▶ **DESCRIPTION OF THE TASK**: The response should hold each line from the entries below where "arrow" is found.

▶ **RECORDED DATA**:
━━━━━━
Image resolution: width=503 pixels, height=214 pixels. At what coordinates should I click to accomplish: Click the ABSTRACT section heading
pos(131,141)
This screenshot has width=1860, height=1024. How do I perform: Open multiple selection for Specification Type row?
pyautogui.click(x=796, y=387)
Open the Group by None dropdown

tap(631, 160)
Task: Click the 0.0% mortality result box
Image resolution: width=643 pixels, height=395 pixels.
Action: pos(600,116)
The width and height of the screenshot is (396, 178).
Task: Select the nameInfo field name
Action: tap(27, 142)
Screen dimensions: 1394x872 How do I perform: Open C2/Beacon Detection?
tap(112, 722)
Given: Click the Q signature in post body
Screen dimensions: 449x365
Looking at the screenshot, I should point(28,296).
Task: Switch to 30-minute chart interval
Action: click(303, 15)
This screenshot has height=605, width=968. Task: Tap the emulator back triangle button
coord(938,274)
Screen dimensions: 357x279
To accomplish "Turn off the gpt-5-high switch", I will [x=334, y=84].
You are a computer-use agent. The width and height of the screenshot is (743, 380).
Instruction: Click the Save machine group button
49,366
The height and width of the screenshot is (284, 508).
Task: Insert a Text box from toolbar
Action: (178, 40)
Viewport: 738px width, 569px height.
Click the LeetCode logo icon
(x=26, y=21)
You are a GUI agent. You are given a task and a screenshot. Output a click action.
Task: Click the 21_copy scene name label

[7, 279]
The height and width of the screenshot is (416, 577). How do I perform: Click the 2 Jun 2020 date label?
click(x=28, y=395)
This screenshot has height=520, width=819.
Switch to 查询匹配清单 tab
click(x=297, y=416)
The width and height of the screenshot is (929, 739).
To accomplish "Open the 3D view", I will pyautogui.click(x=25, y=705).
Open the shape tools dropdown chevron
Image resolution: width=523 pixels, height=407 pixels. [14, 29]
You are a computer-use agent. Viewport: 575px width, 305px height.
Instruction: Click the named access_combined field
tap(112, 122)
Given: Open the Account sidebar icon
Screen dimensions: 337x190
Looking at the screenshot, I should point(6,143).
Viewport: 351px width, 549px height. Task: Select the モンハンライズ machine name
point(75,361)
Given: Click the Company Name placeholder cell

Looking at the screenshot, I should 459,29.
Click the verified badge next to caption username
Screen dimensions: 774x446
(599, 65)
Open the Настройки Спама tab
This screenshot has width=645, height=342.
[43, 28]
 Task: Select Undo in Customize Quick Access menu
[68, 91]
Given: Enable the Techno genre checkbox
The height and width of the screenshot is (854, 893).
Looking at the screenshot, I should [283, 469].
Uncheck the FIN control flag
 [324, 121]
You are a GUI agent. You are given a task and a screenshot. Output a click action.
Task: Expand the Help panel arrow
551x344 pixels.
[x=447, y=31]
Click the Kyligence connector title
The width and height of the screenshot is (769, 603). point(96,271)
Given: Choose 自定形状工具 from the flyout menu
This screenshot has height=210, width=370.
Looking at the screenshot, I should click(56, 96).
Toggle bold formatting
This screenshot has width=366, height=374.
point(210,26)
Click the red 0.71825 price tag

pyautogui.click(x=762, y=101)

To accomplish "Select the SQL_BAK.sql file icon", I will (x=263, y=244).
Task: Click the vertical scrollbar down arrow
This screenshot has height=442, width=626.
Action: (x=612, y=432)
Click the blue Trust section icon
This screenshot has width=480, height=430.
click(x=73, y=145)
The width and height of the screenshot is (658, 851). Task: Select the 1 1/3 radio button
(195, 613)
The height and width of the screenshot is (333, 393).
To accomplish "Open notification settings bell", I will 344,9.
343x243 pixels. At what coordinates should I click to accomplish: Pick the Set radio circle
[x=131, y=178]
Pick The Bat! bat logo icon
━━━━━━
▶ **RESPONSE TO THE EXERCISE**:
Task: Expand the Help panel arrow
Task: Click the vertical scrollbar down arrow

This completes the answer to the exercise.